Barricades up as the crime scene at the SXSW event is examined
Barricades up as the crime scene at the SXSW event is examined
Photo by Michael Loccisano/Getty Images

Tragedy struck the normally pleasant SXSW event in Austin, TX early this morning when a drunk driver went off the road, plowing through barriers before barreling straight into a crowd of people. Two were killed and twenty-five other hurt by the incident, ten of which are still in the hospital and five with life-threatening injuries.

The suspect has been identified as twenty-one year old Rashad Charjuan Owens. Austin Police said he was pulled over at a gas station prior to the incident because they suspected him of driving under the influence of alcohol. He sped off before officers had a chance to approach the car, down 9th Street and on to Red River Street. It was then that Owens' car careened into the crowd, a line of concertgoers waiting to see Tyler, The Creator perform at a local bar. From there suspect continued down Red River Street, crossing 10th Street and striking bicyclist Steven Craenmehr and two other people riding on a MoPed. Craenmehr was pronounced dead on scene, as well as a woman who was on the MoPed. The other passenger, a man, is still hospitalized. Both the man and the woman's names have not been released yet.

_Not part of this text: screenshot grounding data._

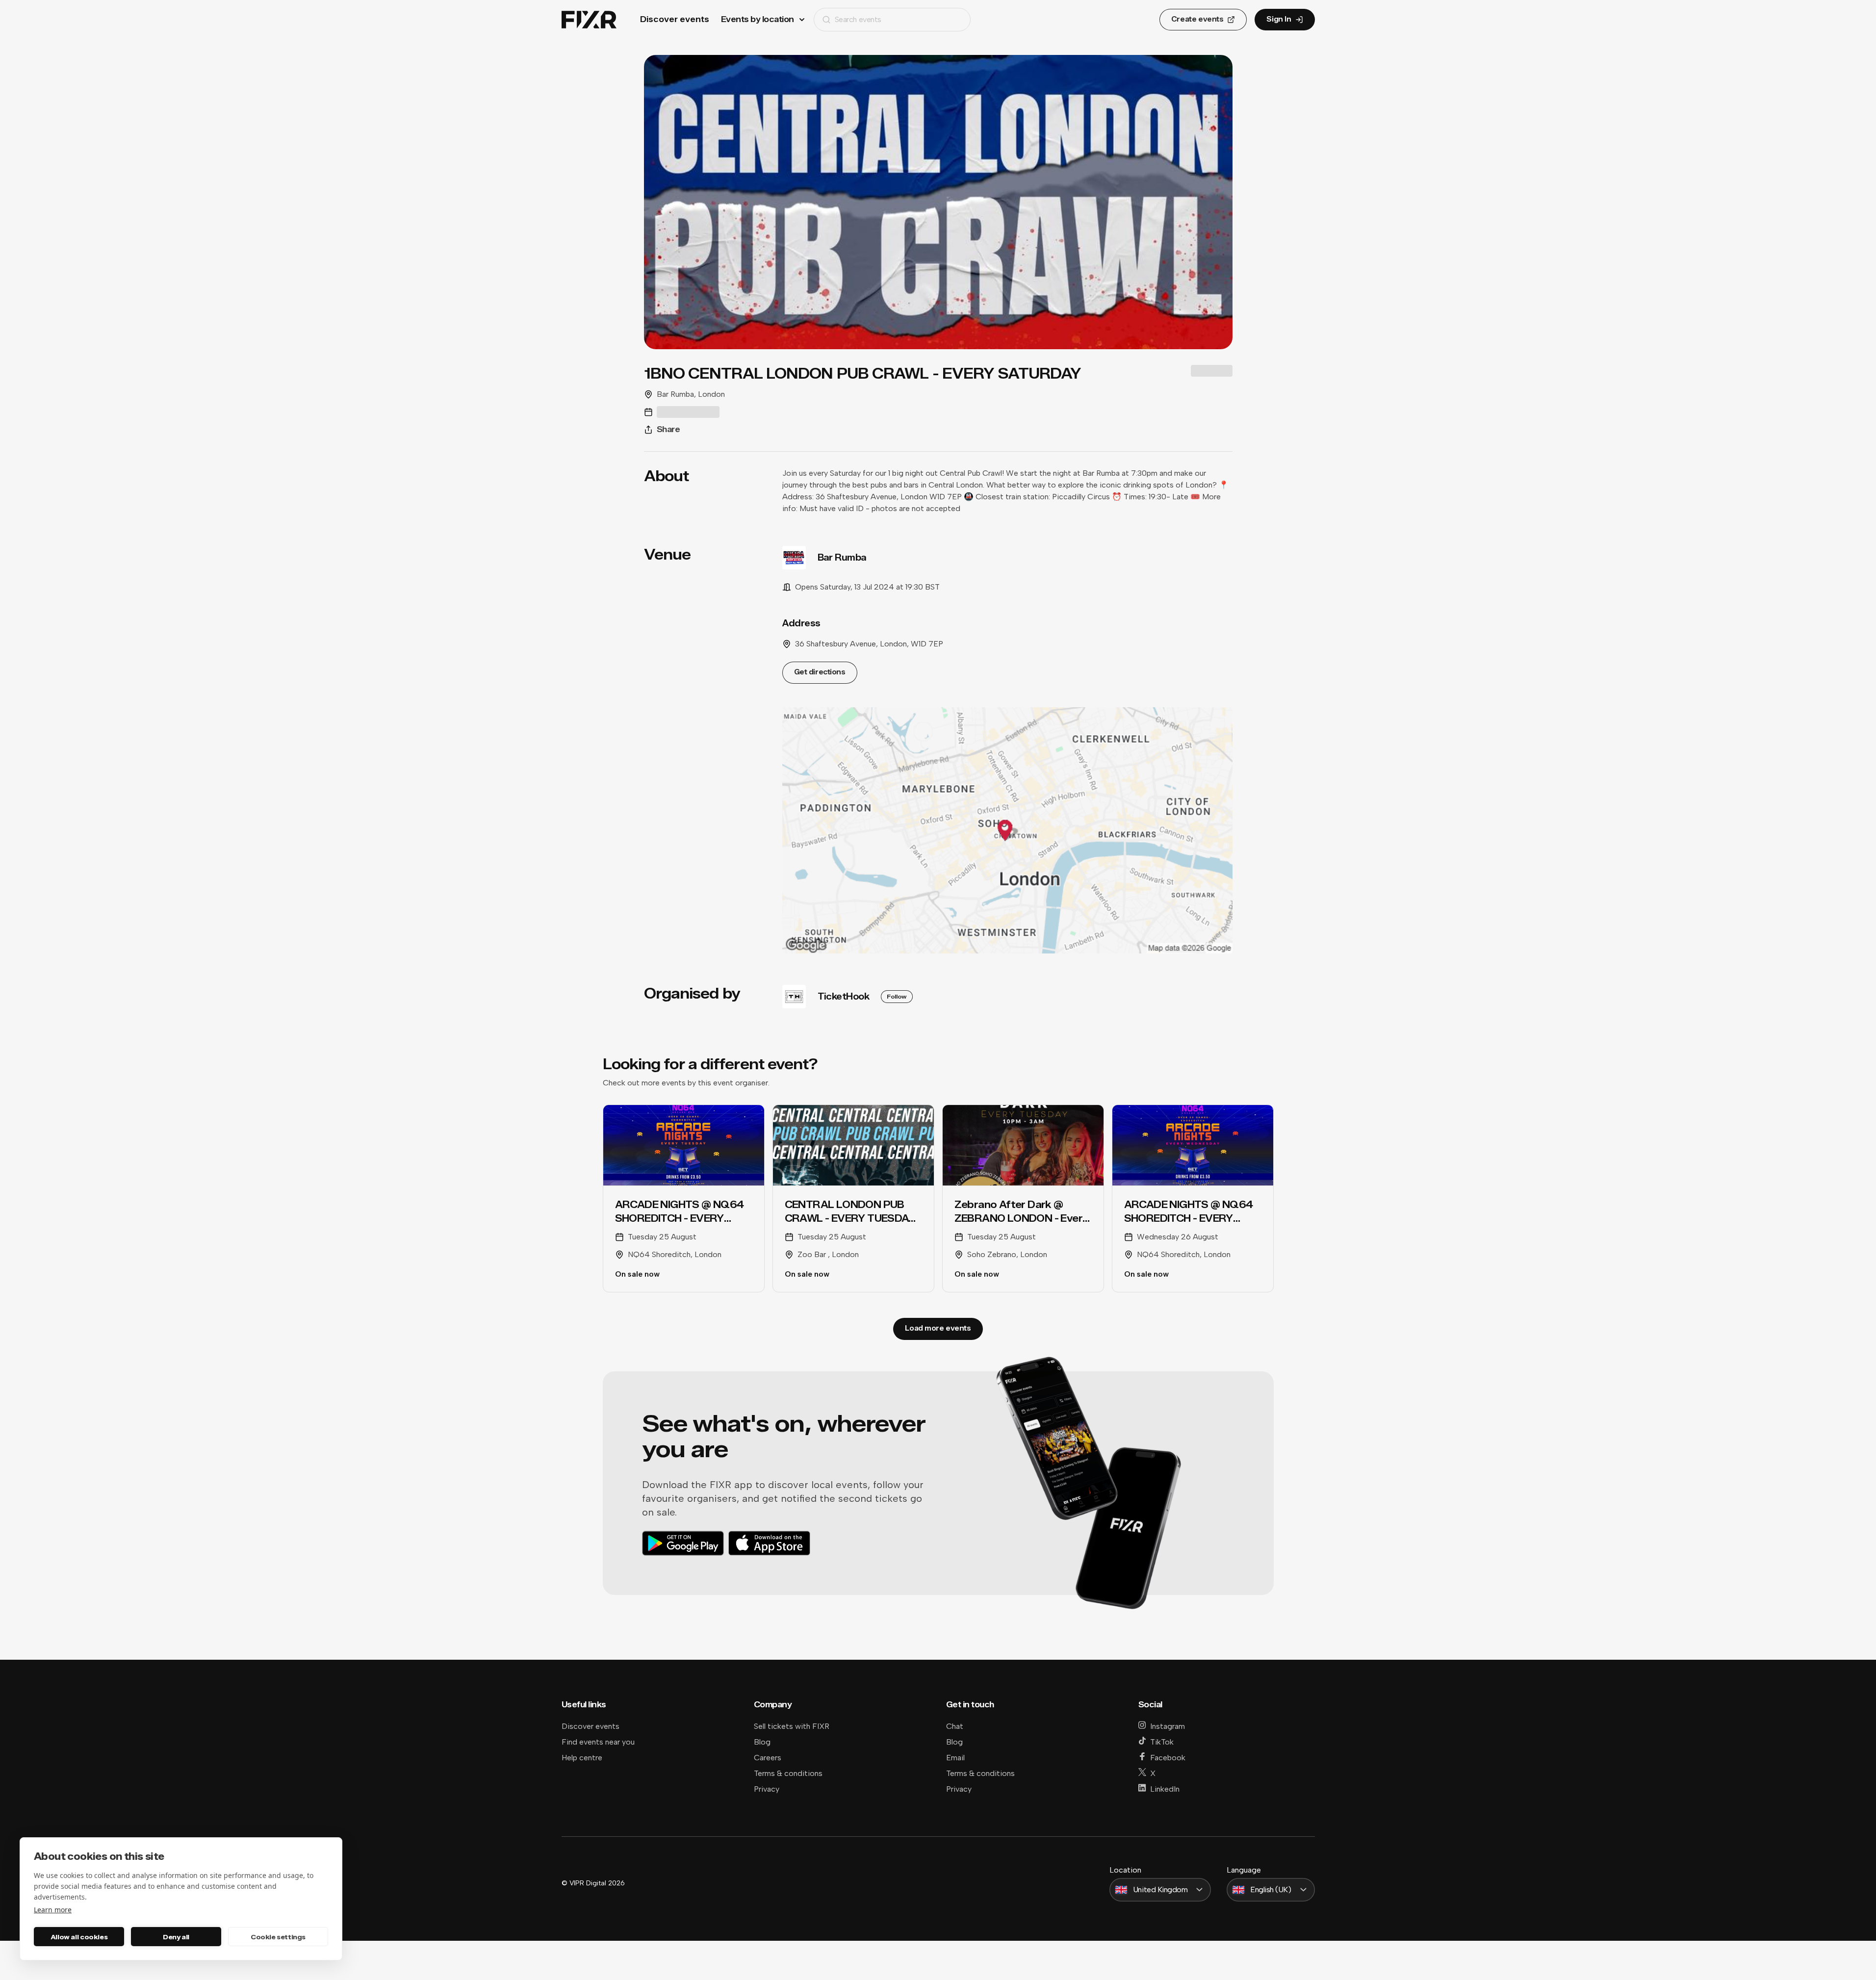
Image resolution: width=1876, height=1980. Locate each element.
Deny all (176, 1937)
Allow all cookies (79, 1937)
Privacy (766, 1789)
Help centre (582, 1757)
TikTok (1162, 1742)
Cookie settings (278, 1937)
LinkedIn (1165, 1789)
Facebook (1167, 1757)
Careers (767, 1757)
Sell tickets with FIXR (791, 1726)
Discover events (674, 19)
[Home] (589, 19)
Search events (858, 19)
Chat (954, 1726)
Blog (762, 1742)
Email (955, 1757)
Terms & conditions (788, 1773)
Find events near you (598, 1742)
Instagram (1167, 1726)
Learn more (53, 1909)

Owens will be charged with two counts of capital murder and various other counts of aggravated assault. This is not his first DUI offense as he was arrested in Alaska in 2011 for driving under the influence and leaving the scene of an accident. He has an open warrant for his arrest in that state. Austin Police Chief Art Acevedo said he sees the incident as an "intentional act" at a press conference this afternoon. Acevedo also emphasized that SXSW should carry on with it's scheduled performances and that a cancellation of the festival would be a "win for evil". Coordinators announced that it will go on as planned, with exception to events that are located in crime scene areas. SXSW director Roland Swenson said this is the first time there has ever been a death in the festival's history.